RTX 2080ti -- No devices found when running nvidia-smi

Hello,

I recently reached out to support and they directed me to this this forum for linux support as I am running Ubuntu.

As the topic suggests I am no longer able to detect my RTX 2080ti through nvidia-smi and I’m hoping to get assistance troubleshooting. It had been a little while since I last used it but I was not having any issue before. I was previously running headless drivers as I want to use the GPU for my deep learning workloads only, but through my troubleshooting I have ditched headless drivers for now.

I’ve attempted to…

  • Install various driver versions
  • Remove and put the GPU back in to make sure it is seated properly
  • Reinstalled drivers
  • Fresh install of ubuntu with reinstalled drivers

Throughout these troubleshooting attempts I’ve had varying degrees of success from not being able to boot properly to being able to boot but still getting the “No devices found” error when running nvidia-smi. Even with the fresh install of ubuntu, with fresh driver install, and reinstalling the GPU I still get the result “No devices found” when I run nvidia-smi.

Currently I am running:

  • Ubuntu 18.04.4 LTS
  • Kernel version: 4.15.0-96-generic
  • NVIDIA driver metapackage from nvidia-driver-435 (proprietary) installed through Ubuntu Software & Updates

Here is output of lspci | grep -i nvidia:

01:00.0 VGA compatible controller: NVIDIA Corporation GV102 (rev a1)
01:00.1 Audio device: NVIDIA Corporation Device 10f7 (rev a1)
01:00.2 USB controller: NVIDIA Corporation Device 1ad6 (rev a1)
01:00.3 Serial bus controller [0c80]: NVIDIA Corporation Device 1ad7 (rev a1)

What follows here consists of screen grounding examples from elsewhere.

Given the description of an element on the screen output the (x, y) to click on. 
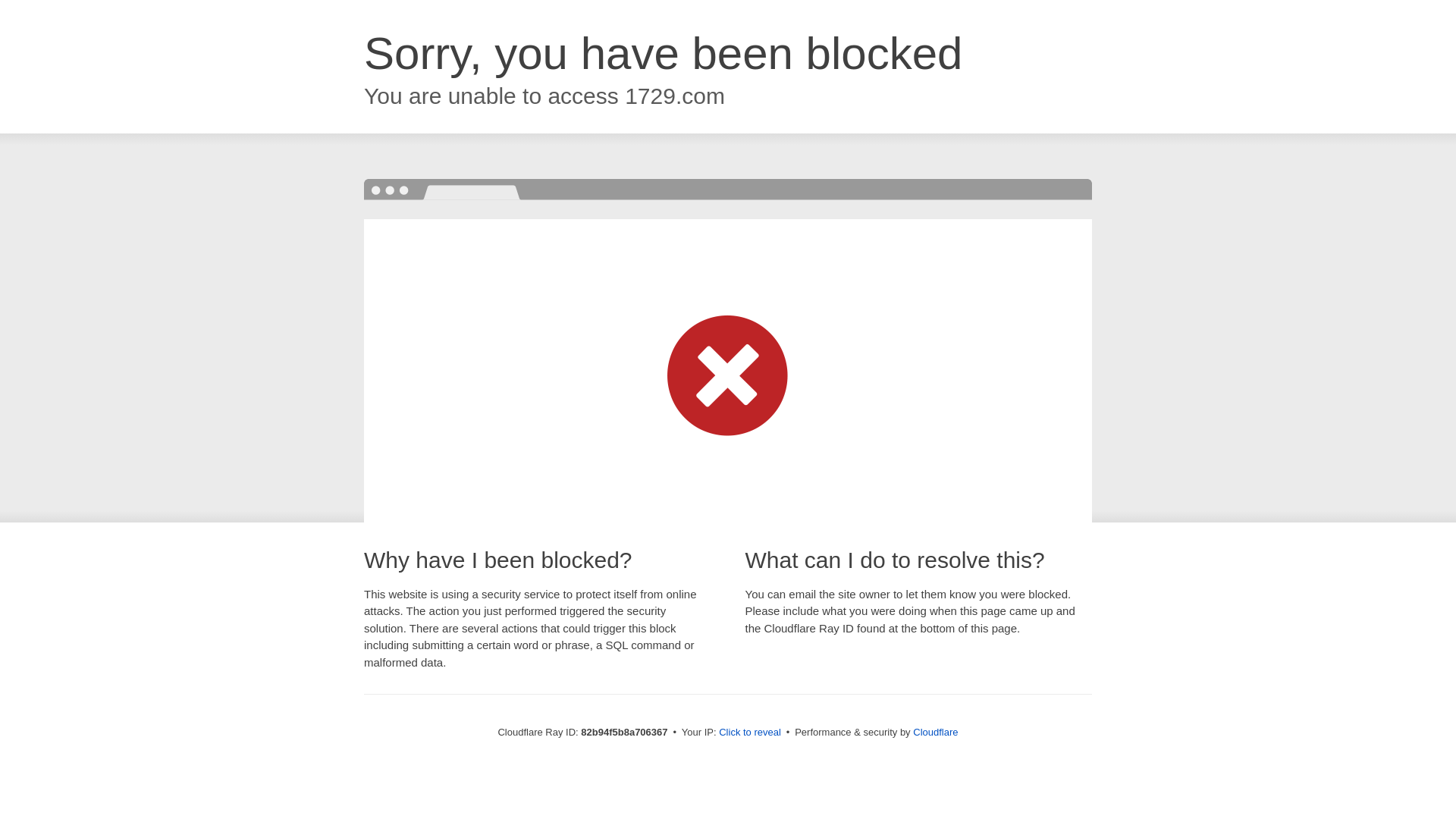
Click to reveal Element type: text (749, 732)
Cloudflare Element type: text (935, 731)
Given the description of an element on the screen output the (x, y) to click on. 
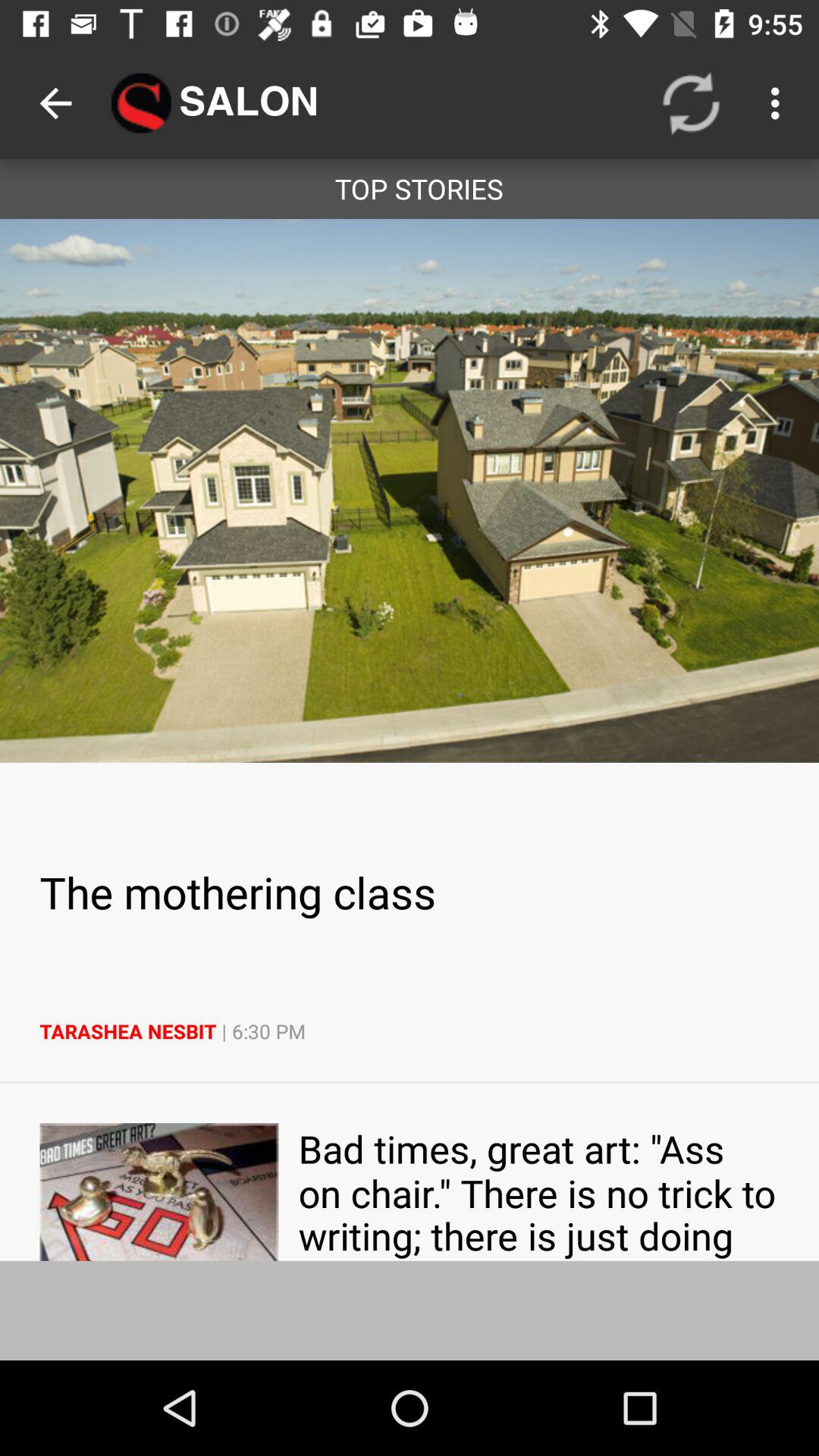
click icon below tarashea nesbit 6 app (538, 1191)
Given the description of an element on the screen output the (x, y) to click on. 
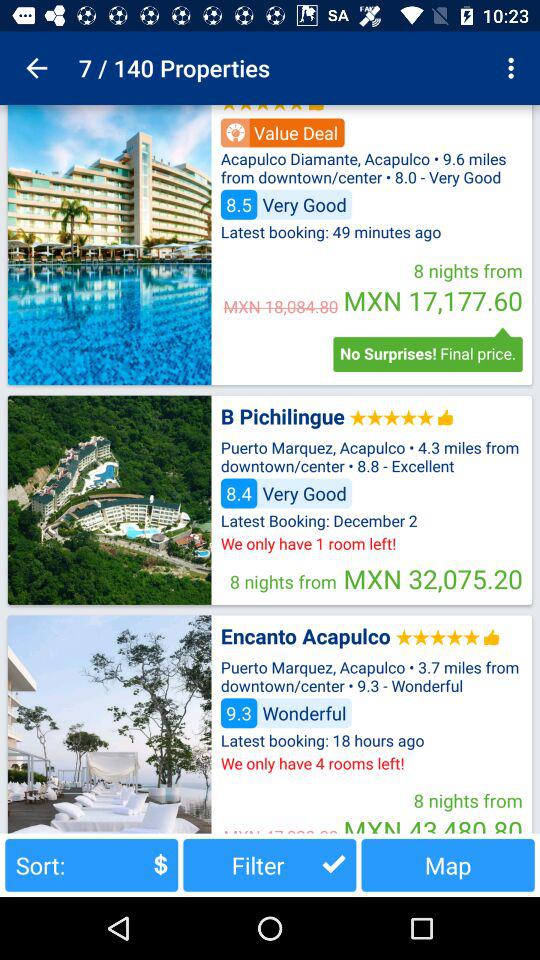
click in the image (109, 499)
Given the description of an element on the screen output the (x, y) to click on. 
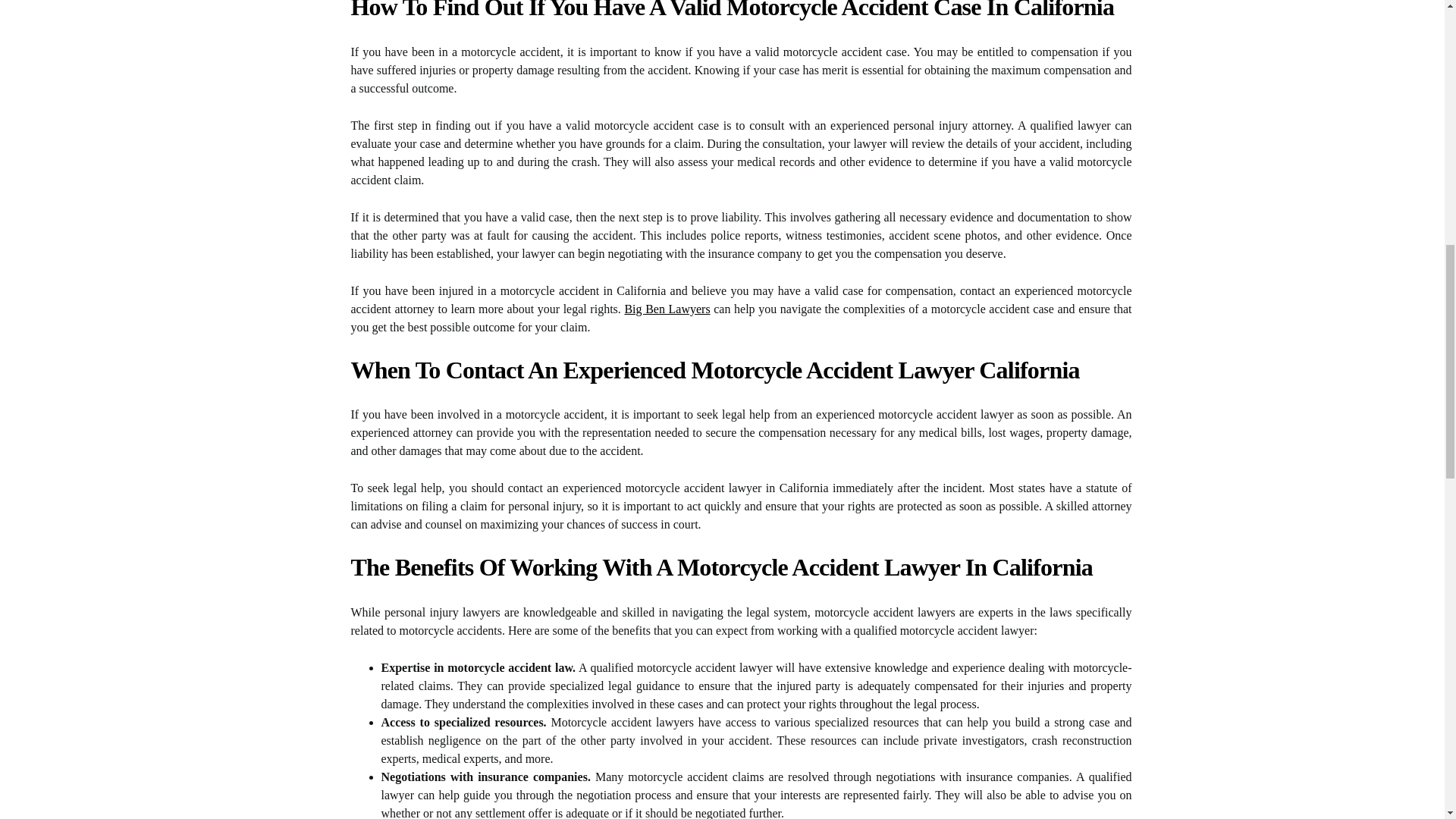
Big Ben Lawyers (667, 308)
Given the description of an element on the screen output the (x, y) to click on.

nvidia-bug-report.log (1.9 MB)

I’ve attached the bug report associated with running nvidia-bug-report.sh with the system in its current state. One thing of note that I haven’t seem to find a solution to is that the log is reporting:

NVRM: GPU 0000:01:00.0: RmInitAdapter failed!

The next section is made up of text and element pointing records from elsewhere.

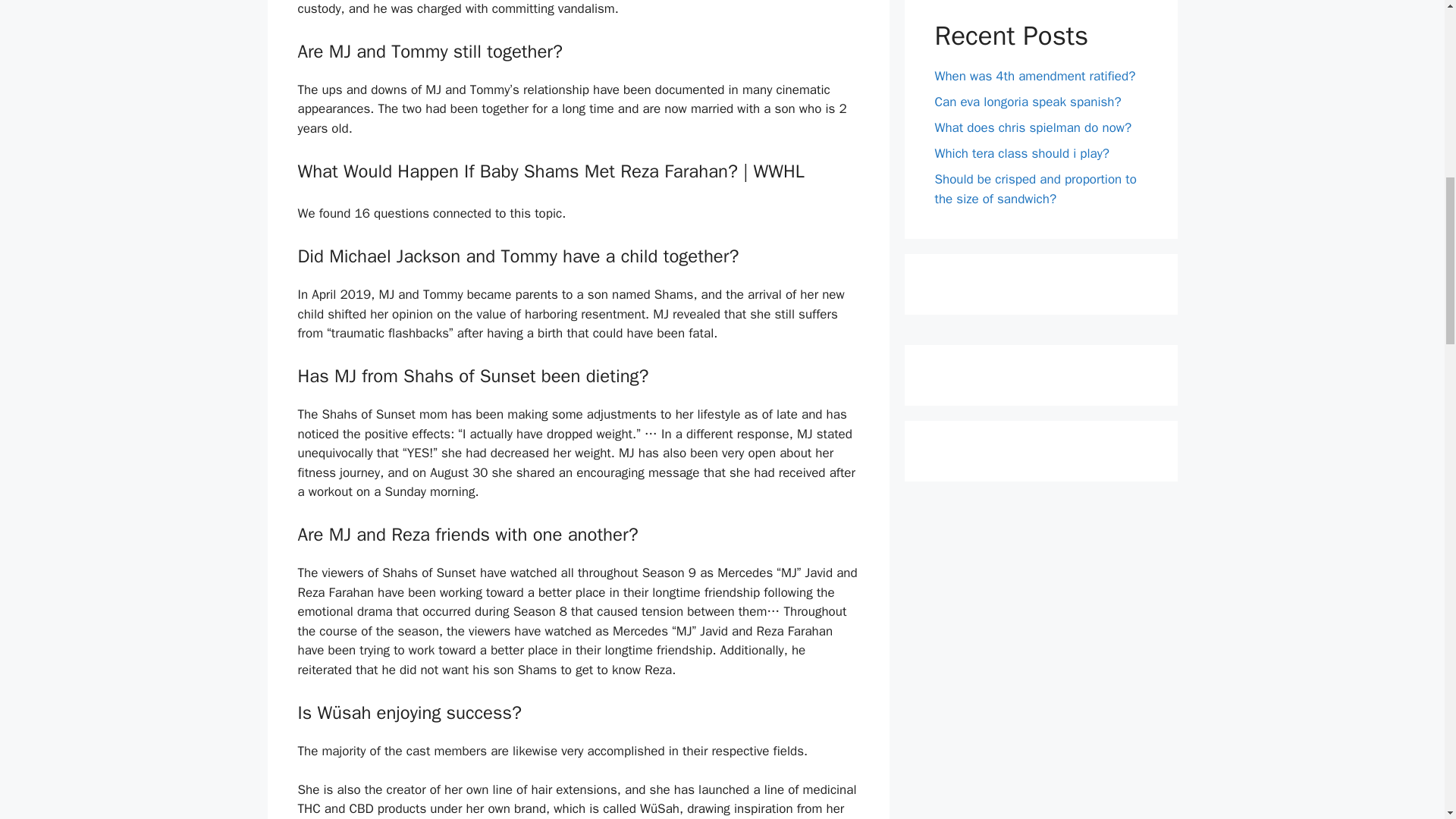
When was 4th amendment ratified? (1034, 75)
Which tera class should i play? (1021, 153)
Can eva longoria speak spanish? (1027, 101)
Should be crisped and proportion to the size of sandwich? (1034, 189)
What does chris spielman do now? (1032, 127)
Given the description of an element on the screen output the (x, y) to click on. 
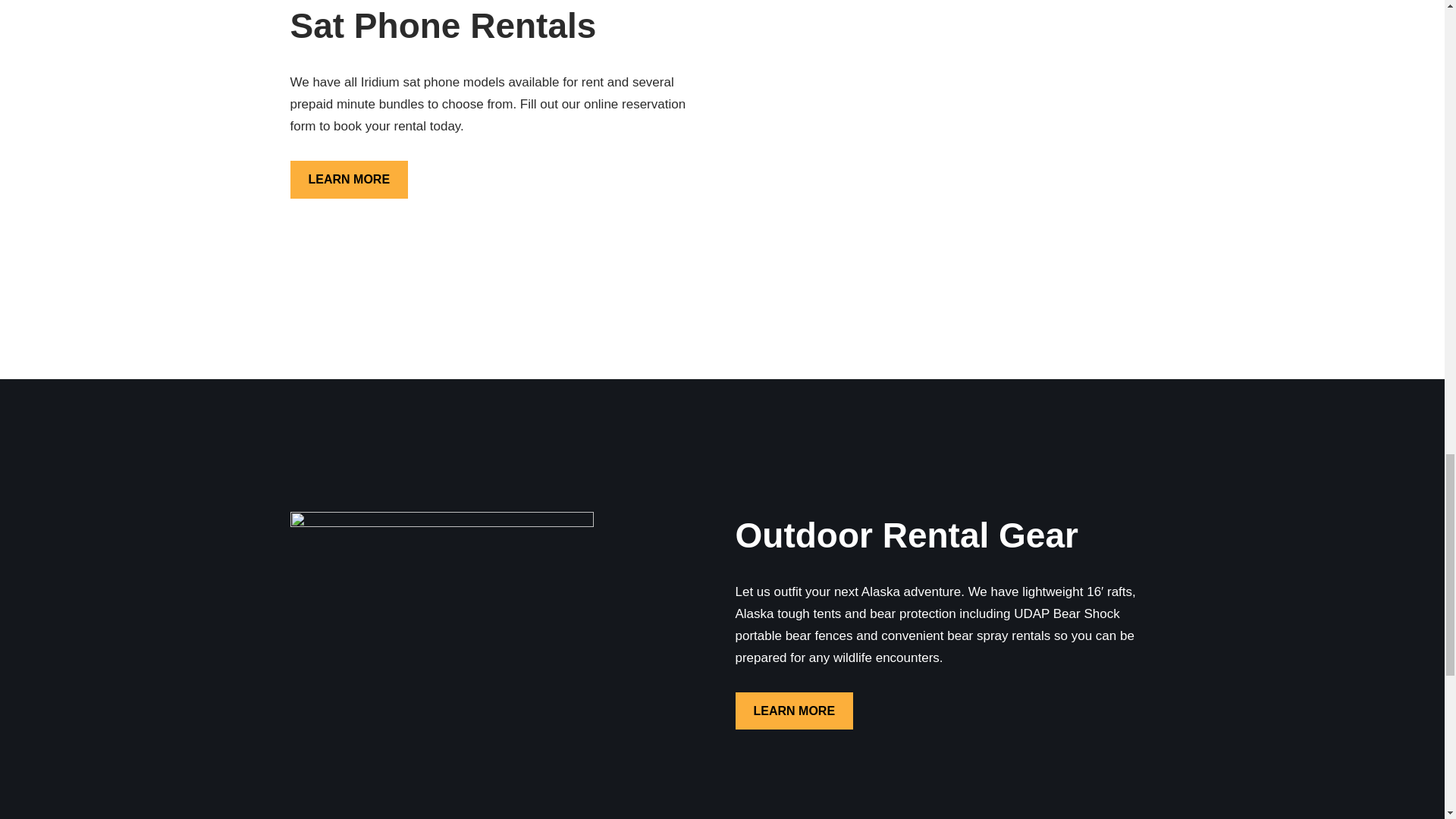
LEARN MORE (794, 711)
LEARN MORE (348, 179)
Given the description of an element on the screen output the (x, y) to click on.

Please let me know if there is any more information I can provide. I appreciate any help or suggestions!

Most likely broken. Since you already reseated the card in its slot, I can only advise to check if it works in another system and RMA if possible.

Thanks for confirming my suspicions. Unfortunately I do not have another system to test in so I will look to pursue RMA.

Hi, I’m having the same issue with my RTX 2080Ti. I’ve tried reboot the server/reseat the card but none work.
Here is my bug report:
nvidia-bug-report.log.gz (1.7 MB)
System info:

OS: Ubuntu 18.04
Driver Version: 450.102.04
GPUs: 1 x RTX2080Ti

nvidia-smi gives:

No devices were found

lspci |grep -i nvidia give:

01:00.0 VGA compatible controller: NVIDIA Corporation GV102 (rev a1)
01:00.1 Audio device: NVIDIA Corporation Device 10f7 (rev a1)
01:00.2 USB controller: NVIDIA Corporation Device 1ad6 (rev a1)
01:00.3 Serial bus controller [0c80]: NVIDIA Corporation Device 1ad7 (rev a1)

dmesg | grep NVRM give:

[ 2619.071087] NVRM: GPU 0000:01:00.0: RmInitAdapter failed! (0x24:0x65:1224)
[ 2619.071108] NVRM: GPU 0000:01:00.0: rm_init_adapter failed, device minor number 0

sudo lshw -C display give:

*-display
description: VGA compatible controller
product: GV102
vendor: NVIDIA Corporation
physical id: 0
bus info: pci@0000:01:00.0
version: a1
width: 64 bits
clock: 33MHz
capabilities: pm msi pciexpress vga_controller bus_master cap_list rom
configuration: driver=nvidia latency=0
resources: irq:16 memory:74000000-74ffffff memory:60000000-6fffffff memory:72000000-73ffffff ioport:3000(size=128) memory:c0000-dffff

lspci -v -s $(lspci | grep ' VGA ' | cut -d" " -f 1) give:

01:00.0 VGA compatible controller: NVIDIA Corporation GV102 (rev a1) (prog-if 00 [VGA controller])
Subsystem: Micro-Star International Co., Ltd. [MSI] Device 3770
Flags: bus master, fast devsel, latency 0, IRQ 16
Memory at 74000000 (32-bit, non-prefetchable) [size=16M]
Memory at 60000000 (64-bit, prefetchable) [size=256M]
Memory at 72000000 (64-bit, prefetchable) [size=32M]
I/O ports at 3000 [size=128]
[virtual] Expansion ROM at 000c0000 [disabled] [size=128K]
Capabilities:
Kernel driver in use: nvidia
Kernel modules: nvidiafb, nouveau, nvidia_drm, nvidia

Can anyone support me with it? Thanks in advanced!